Coupe de France: Ramos, le "soldat toujours prêt" du PSG
Souvent relégué sur le banc, mais en tête des buteurs du PSG cette année: tel est le cas paradoxal de Gonçalo Ramos, surnommé "supersub", qui a encore une fois sorti son équipe du pétrin lors du Trophée des champions et qui accepte sereinement sa position sans se plaindre.
Luis Enrique, l'entraîneur du PSG, pèse toujours ses paroles avec soin. Jeudi soir au Koweït, après avoir décroché son premier trophée en 2026 contre l'OM (2-2, tab 4-1), il a choisi de vanter les mérites de l'attaquant portugais, auteur du but décisif (2-2, 90+5), plutôt que ceux du gardien Lucas Chevalier, désigné homme du match.
"Gonçalo Ramos inscrit encore un but dans les ultimes instants... J'aimerais m'attarder sur lui, car c'est un guerrier constamment disponible. Il possède le tempérament et la force de caractère pour être toujours performant", a déclaré Luis Enrique.

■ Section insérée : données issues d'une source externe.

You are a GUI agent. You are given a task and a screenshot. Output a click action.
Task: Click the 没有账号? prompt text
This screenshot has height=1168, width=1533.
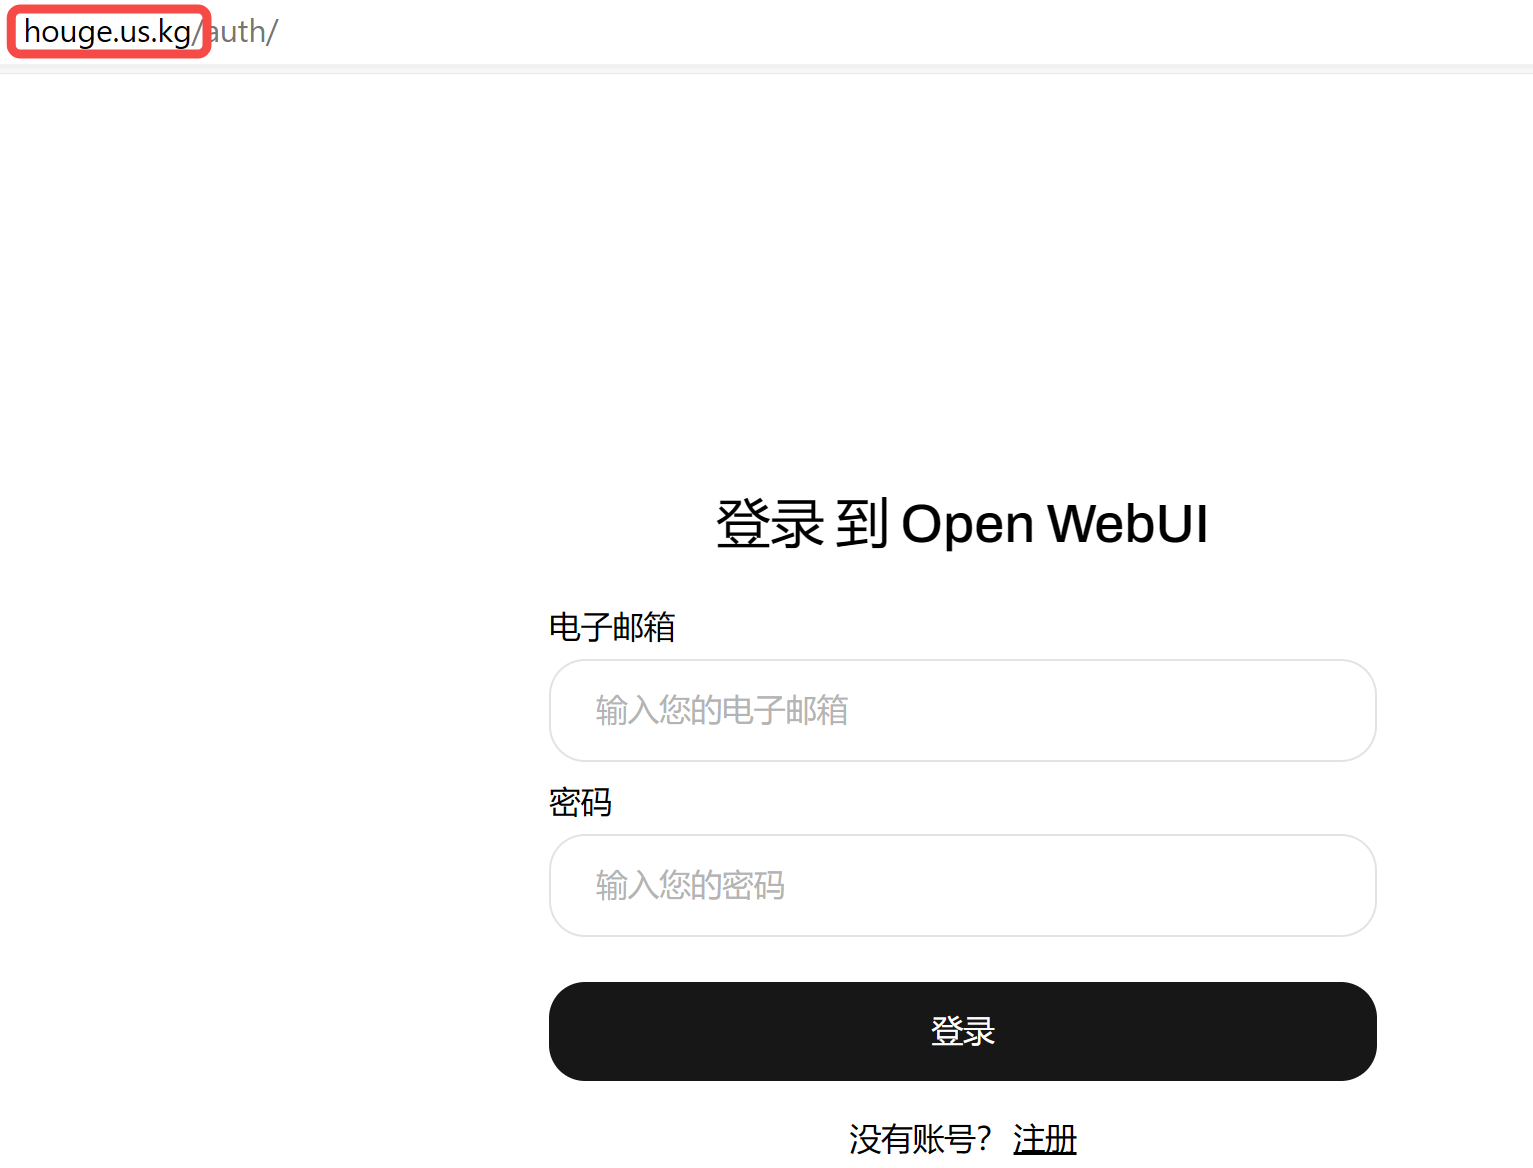click(920, 1138)
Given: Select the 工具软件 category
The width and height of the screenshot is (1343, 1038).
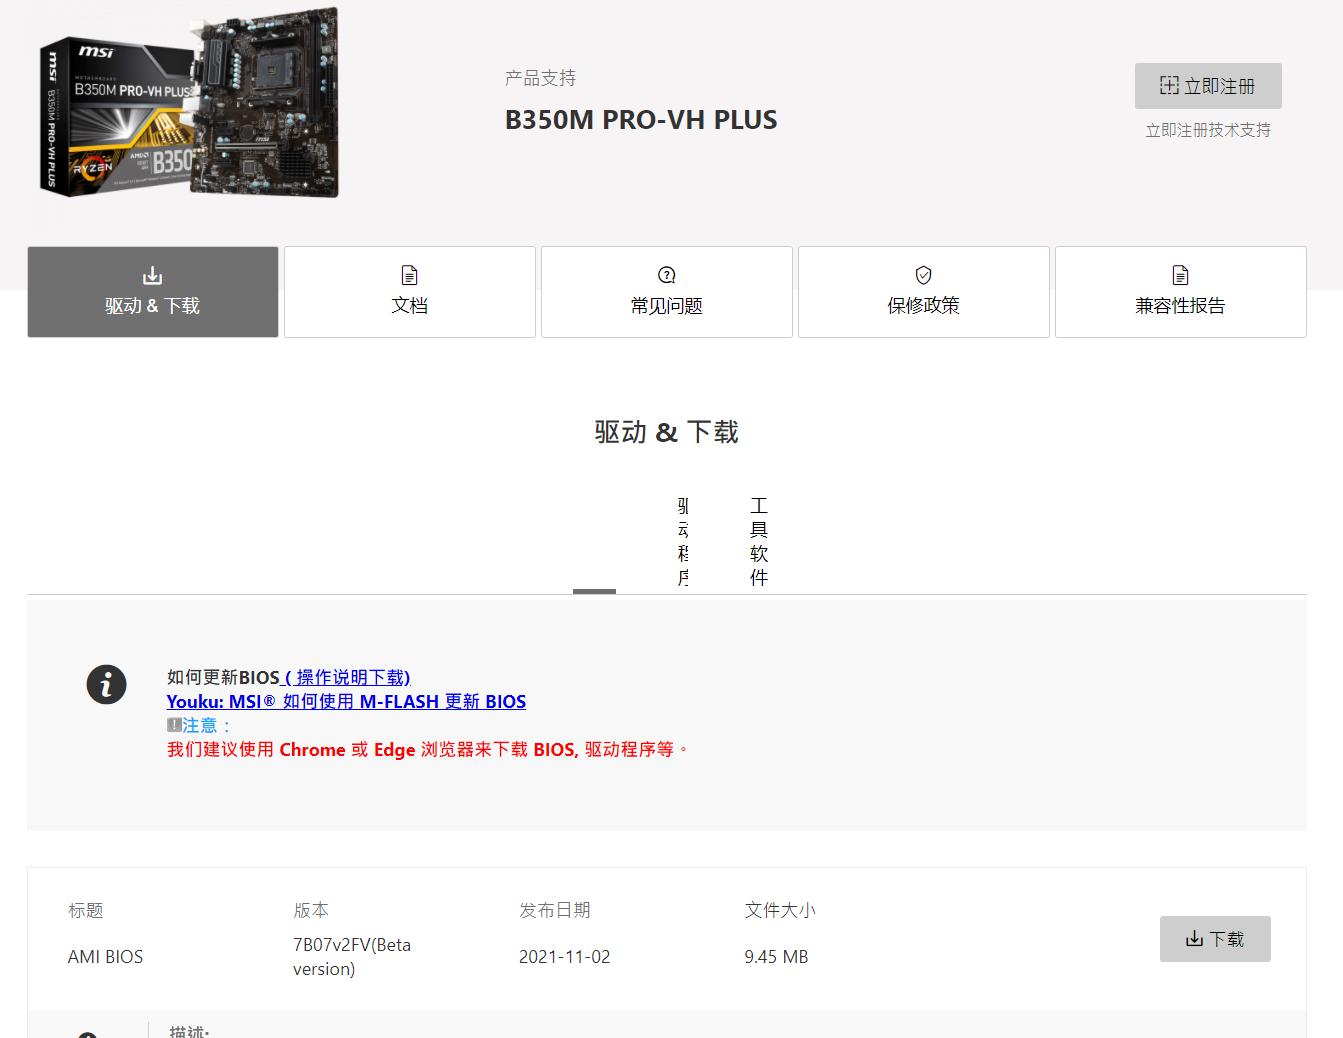Looking at the screenshot, I should pyautogui.click(x=758, y=540).
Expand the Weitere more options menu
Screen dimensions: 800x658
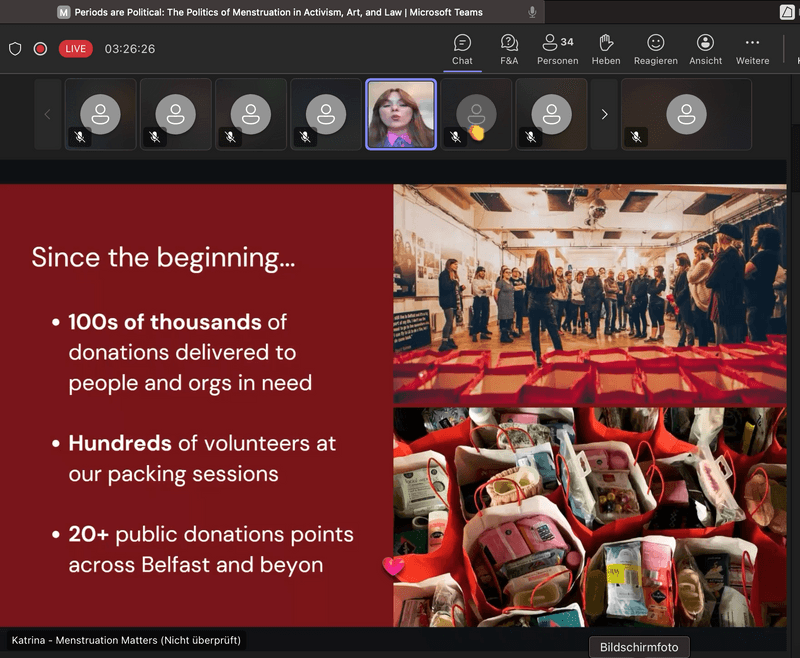752,49
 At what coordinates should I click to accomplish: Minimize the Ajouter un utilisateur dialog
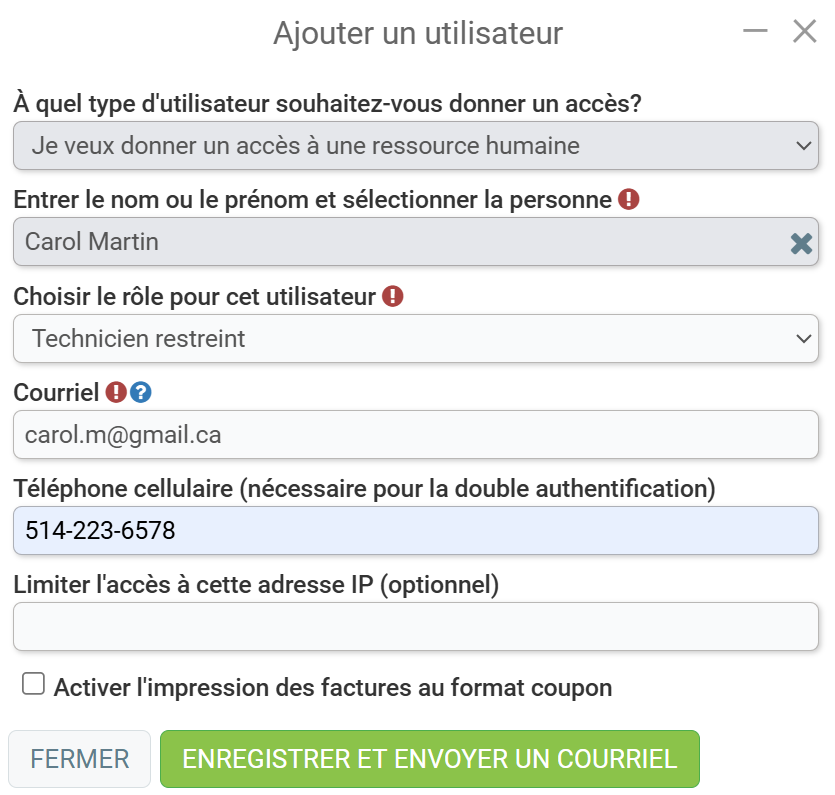click(x=755, y=31)
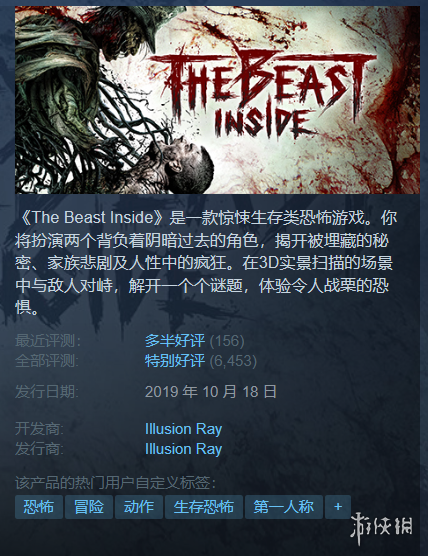
Task: Click the 该产品的热门用户自定义标签 heading
Action: click(116, 483)
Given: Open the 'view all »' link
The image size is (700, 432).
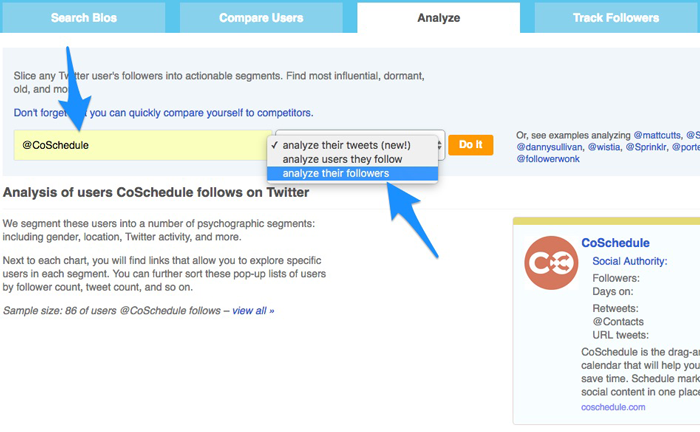Looking at the screenshot, I should pyautogui.click(x=253, y=311).
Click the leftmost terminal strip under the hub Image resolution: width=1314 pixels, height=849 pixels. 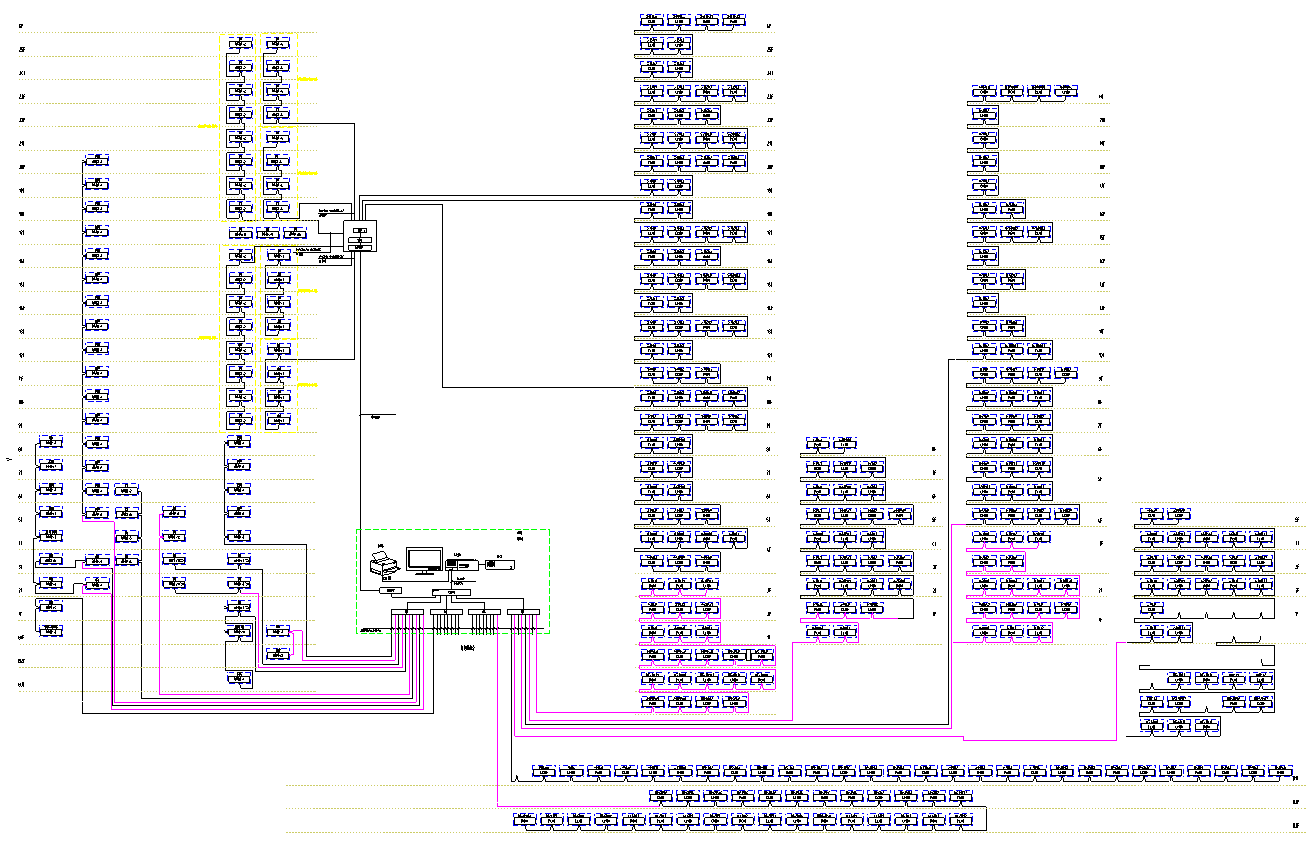pos(409,612)
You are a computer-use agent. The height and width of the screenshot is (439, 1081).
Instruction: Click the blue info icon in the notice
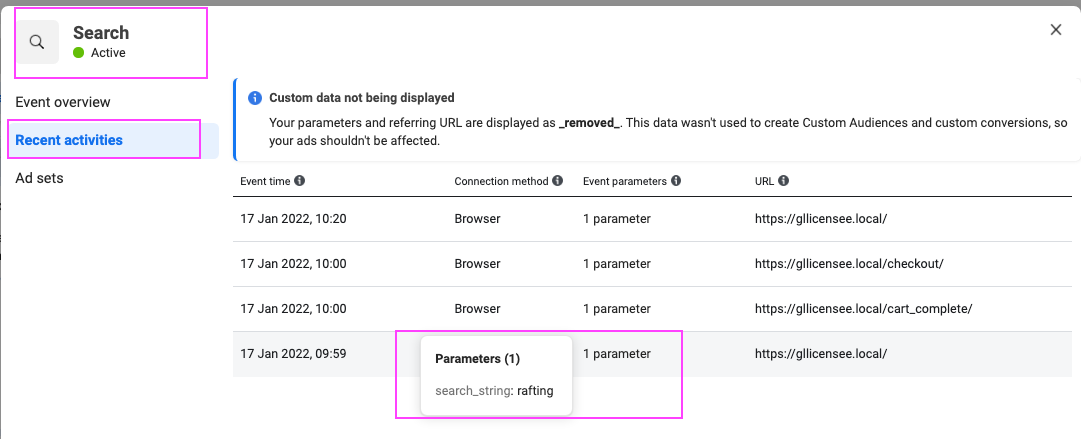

Quelques instants plus tôt, il avait tenu des propos similaires devant les caméras de Ligue 1+: "C'est un footballeur exceptionnel, un individu remarquable. Il n'a pas beaucoup de temps de jeu, mais il est présent quotidiennement. Lorsque je lui demande d'entrer pour deux ou trois minutes, il le fait en courant à pleine vitesse".
Questionné à nouveau dimanche sur ce joueur, l'entraîneur a approfondi: "Quand on signe dans un club majeur comme le PSG, on ignore combien de minutes on aura. Le devoir de chacun est de rester préparé pour soutenir l'équipe et honorer le club", a-t-il précisé, "il incarne parfaitement l'image d'un professionnel exemplaire: toujours prêt, peu importe s'il est frustré. Il aspire à plus de temps, je le sais".
Dix buts cette saison
Entré en jeu à la 89e minute, alors que l'OM menait 2-1 et frôlait son premier trophée depuis 2012, le Portugais a démontré une fois de plus son efficacité chirurgicale.
À la 90+5, il a achevé d'une frappe précise du plat du pied une superbe construction collective, lancée par le défenseur Willian Pacho après un ballon récupéré dans sa propre surface, forçant ainsi les prolongations et les tirs au but, qu'il a brillamment initiés.
Gonçalo Ramos est coutumier des exploits: sur ses 43 buts en carrière, 12 ont été marqués après le temps réglementaire. Jeudi au Koweït, l'ex-Benfiquiste a signé sa sixième réalisation post-90e minute sur ses dix derniers buts avec le PSG, d'après les données d'Opta.
Mieux encore, ses buts sont souvent cruciaux, comme lors de la Supercoupe le 15 août contre Tottenham à Udine où il a égalisé in extremis (2-2, tab 4-3). Il a aussi offert la victoire face au FC Barcelone en octobre en Ligue des champions (2-1, 90e) ou contre Nice en Ligue 1 (1-0, 90+5).
"Résilience hors du commun"
Titulaire à seulement neuf reprises cette saison tous fronts confondus, avec un profil de N.9 pur qui ne cadre pas tout à fait avec le jeu fluide et interchangeant prôné par Luis Enrique, il reste pourtant essentiel au PSG.
Le paradoxe est là: malgré un temps de jeu limité, il domine le classement des buteurs du club avec 10 réalisations. Il conserve son calme, sa solidité psychologique et son désir d'apporter sa pierre à l'édifice.
"Son total de buts est impressionnant saison après saison", a insisté son entraîneur dimanche.
D'après un proche du groupe, le Portugais, arrivé en été 2023, a digéré son rôle de joker (même après les sorties de Mbappé, Kolo Muani et les pépins de Dembélé), et le PSG compte le conserver longtemps, conscient de sa valeur dans les instants critiques.
"Gonçalo Ramos affiche une personnalité et une résilience extraordinaires", a confié son coéquipier Vitinha au journal O Jogo, soulignant que "gérer un temps de jeu restreint n'est pas simple", surtout qu'il est aussi doublure en sélection portugaise (22 capes, 10 buts).
Fréquemment utilisé en Coupe de France, il devrait démarrer titulaire lundi (21h10) face au Paris FC en 16es de finale.